* _About this task_: Where the line with "Click the 35" appears below, start writing out lines exactly, and finish with the line with "Task: Click the green", which is included; write out nothing else.

Records contained in a dataset:
☆ ☆ ☆

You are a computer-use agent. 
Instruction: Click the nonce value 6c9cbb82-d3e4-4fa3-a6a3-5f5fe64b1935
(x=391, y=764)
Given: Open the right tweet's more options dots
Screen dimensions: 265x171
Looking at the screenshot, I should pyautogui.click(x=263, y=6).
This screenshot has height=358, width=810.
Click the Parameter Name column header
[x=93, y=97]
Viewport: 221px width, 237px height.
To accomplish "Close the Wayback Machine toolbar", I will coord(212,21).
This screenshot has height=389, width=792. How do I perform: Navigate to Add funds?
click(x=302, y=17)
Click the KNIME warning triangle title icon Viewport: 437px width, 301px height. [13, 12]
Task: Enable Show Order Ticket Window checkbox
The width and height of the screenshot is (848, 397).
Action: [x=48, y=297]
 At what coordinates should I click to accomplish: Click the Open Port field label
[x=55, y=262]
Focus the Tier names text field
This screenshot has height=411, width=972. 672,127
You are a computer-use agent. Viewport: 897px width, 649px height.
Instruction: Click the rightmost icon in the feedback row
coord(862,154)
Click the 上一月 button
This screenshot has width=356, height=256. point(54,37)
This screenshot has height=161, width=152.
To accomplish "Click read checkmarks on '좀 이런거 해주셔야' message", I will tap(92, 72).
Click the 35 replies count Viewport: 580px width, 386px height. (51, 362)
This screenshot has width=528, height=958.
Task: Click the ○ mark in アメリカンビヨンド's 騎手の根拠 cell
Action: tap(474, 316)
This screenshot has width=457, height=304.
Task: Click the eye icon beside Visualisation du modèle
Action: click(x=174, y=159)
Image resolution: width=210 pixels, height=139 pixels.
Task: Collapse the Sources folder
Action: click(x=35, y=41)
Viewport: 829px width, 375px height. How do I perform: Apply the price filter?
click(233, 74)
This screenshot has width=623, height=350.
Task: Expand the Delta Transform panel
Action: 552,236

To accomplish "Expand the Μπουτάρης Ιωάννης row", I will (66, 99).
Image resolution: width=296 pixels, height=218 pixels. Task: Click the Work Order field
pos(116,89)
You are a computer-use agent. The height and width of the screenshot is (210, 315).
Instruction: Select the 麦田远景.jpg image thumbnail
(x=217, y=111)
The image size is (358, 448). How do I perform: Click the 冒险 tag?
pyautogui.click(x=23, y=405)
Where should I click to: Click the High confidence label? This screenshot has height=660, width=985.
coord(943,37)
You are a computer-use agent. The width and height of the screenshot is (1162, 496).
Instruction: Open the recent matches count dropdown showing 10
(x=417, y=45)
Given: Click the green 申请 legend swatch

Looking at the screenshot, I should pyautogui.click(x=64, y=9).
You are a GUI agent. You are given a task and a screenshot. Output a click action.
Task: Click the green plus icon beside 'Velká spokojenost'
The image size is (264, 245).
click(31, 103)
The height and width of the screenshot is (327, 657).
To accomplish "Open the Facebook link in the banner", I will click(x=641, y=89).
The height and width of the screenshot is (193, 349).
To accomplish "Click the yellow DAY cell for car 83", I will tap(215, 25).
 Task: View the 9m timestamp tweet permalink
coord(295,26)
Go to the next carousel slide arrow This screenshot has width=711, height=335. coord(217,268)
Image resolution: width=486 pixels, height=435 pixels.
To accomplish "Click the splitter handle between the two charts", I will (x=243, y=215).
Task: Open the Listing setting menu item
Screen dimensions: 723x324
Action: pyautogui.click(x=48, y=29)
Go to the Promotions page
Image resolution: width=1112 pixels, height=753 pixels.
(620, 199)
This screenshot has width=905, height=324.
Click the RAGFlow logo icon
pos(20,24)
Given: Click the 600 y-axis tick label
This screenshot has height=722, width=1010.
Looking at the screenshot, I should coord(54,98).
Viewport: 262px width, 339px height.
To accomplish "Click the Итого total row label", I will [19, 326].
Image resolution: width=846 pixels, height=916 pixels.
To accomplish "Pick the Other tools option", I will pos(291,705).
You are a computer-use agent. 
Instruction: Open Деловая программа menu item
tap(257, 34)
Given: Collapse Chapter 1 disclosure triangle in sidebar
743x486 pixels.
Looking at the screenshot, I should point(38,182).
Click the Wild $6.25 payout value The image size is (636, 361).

☆ ☆ ☆

* _Your solution_:
Click the 35 replies count Viewport: 580px width, 386px height. (51, 362)
This screenshot has width=528, height=958.
Task: Click the ○ mark in アメリカンビヨンド's 騎手の根拠 cell
Action: tap(474, 316)
This screenshot has width=457, height=304.
Task: Click the eye icon beside Visualisation du modèle
Action: click(x=174, y=159)
Image resolution: width=210 pixels, height=139 pixels.
Task: Collapse the Sources folder
Action: click(x=35, y=41)
Viewport: 829px width, 375px height. How do I perform: Apply the price filter?
click(233, 74)
This screenshot has width=623, height=350.
Task: Expand the Delta Transform panel
Action: 552,236

To accomplish "Expand the Μπουτάρης Ιωάννης row", I will (66, 99).
Image resolution: width=296 pixels, height=218 pixels. Task: Click the Work Order field
pos(116,89)
You are a computer-use agent. The height and width of the screenshot is (210, 315).
Instruction: Select the 麦田远景.jpg image thumbnail
(x=217, y=111)
The image size is (358, 448). How do I perform: Click the 冒险 tag?
pyautogui.click(x=23, y=405)
Where should I click to: Click the High confidence label? This screenshot has height=660, width=985.
coord(943,37)
You are a computer-use agent. The width and height of the screenshot is (1162, 496).
Instruction: Open the recent matches count dropdown showing 10
(x=417, y=45)
Given: Click the green 申请 legend swatch

Looking at the screenshot, I should pyautogui.click(x=64, y=9).
You are a GUI agent. You are given a task and a screenshot. Output a click action.
Task: Click the green plus icon beside 'Velká spokojenost'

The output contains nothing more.